Thus we have justified the bounds given for \(r\) and \(v\) in the definition of \(PCRule \left( c, e, i \right)\). Thus we have a \(Delta\)-definition, and the set \(PCRULE\) is representable.

Now we have to remember where we were after we defined \(QRRule\). We are thinking of \(c\) as coding an alleged deduction from \(N\), and we need to check all of the entries of \(c\) to see if they are legal. We have already written \(\Delta\)-formulas \(LogicalAxiom\) and \(AxiomOfN\), and we are working on the rules of inference. The quantifier rules were relatively easy, so we then wrote a \(\Delta\)-formula \(PCRule \left( c, e, i \right)\) that is true if and only if \(e\) is the \(i^\text{th}\) entry of the deduction \(c\) and can be justified by the rule PC.

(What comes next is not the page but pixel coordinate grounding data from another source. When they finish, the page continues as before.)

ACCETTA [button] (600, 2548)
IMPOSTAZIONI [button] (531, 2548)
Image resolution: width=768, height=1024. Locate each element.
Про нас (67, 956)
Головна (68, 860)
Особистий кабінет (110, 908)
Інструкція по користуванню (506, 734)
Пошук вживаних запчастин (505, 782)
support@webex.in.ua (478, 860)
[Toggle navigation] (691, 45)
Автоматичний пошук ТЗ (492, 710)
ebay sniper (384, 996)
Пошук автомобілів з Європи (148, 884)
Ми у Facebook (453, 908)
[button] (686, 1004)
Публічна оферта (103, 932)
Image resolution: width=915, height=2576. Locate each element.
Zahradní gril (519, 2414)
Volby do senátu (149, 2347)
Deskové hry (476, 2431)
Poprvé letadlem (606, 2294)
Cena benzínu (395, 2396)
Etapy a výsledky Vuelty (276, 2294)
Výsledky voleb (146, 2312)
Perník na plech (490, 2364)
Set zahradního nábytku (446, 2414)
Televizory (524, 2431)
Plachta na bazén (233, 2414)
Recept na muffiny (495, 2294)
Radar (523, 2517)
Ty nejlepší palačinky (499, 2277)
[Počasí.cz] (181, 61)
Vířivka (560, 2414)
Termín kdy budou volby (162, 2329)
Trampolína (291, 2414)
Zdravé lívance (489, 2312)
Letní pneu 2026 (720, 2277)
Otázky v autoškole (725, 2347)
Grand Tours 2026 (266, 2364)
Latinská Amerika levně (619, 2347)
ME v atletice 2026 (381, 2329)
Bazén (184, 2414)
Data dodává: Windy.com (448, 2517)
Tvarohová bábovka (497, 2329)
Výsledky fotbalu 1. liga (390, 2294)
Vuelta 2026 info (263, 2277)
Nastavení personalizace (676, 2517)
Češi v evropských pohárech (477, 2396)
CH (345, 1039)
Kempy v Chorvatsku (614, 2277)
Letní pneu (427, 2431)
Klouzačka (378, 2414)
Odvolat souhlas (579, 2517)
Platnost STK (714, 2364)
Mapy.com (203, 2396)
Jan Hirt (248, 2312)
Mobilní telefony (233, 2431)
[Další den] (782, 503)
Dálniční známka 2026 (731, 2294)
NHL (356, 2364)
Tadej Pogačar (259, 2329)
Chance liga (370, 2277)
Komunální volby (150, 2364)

At last, we are able to decide if \(c\) is the code for a deduction from \(N\) of a formula with Gödel number \(f\):

\(Deduction \left( c, f \right) =\)

\[SequenceCode \left( c \right) \land Formula \left( f \right) \land \\ \left( \exists l < c \right) \left( SequenceLength \left( c, l \right) \land IthSequenceElement \left( f, l, c \right) \land \\ \left( \forall i \leq l \right) \left( \forall e < c \right) \left[ IthSequenceElement \left( e, i, c \right) \rightarrow \\ \left( LogicalAxiom \left( e \right) \lor AxiomOfN \left( e \right) \lor \\ QRRule \left( c, e, i \right) \lor PCRule \left( c, e, i \right) \right) \right] \right).\]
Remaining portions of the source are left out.